The second and third elements were a piece called ‘Shut Up’ and ‘Pearl and Dean’ which I *think* explored the ideas around how (and this I apologise is a very basic, untheatrical lay-webber terms)
How technological (media) advances are subverting our understanding of time and space, and the peice was drawing attention to the (in) authenticity of broadcasting/communication/popular entertainment, consumption and the society of the (non) spectacle. How talking incessantly isn’t necessarily communication.
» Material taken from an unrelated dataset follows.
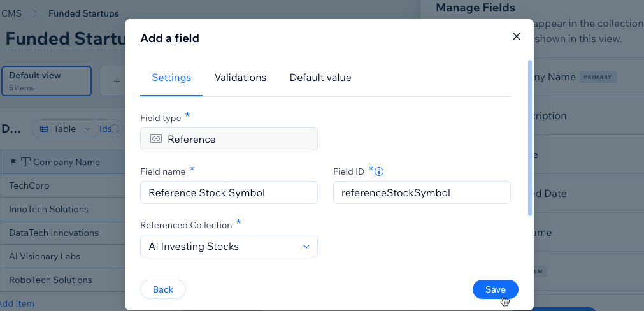Click the Reference link icon in Field type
How silence can shout a 1000 words.
Or at least that’s what I got out of it.
I’m sure there is a lot more that could be pulled out, but I need to practise my interpretation skills a bit (tres frustrating)
It was quite exciting for me in the final pieces as I had often wondered if performances could evoke the senses in different ways. I wasn’t sure of the symbolism or metaphor but on a physical level being in darkness and surrounded by talcum powder was a new art experience and a strong anchor in terms of how I recalled the work in my mind…and I was happy to report I didn’t want to run away once.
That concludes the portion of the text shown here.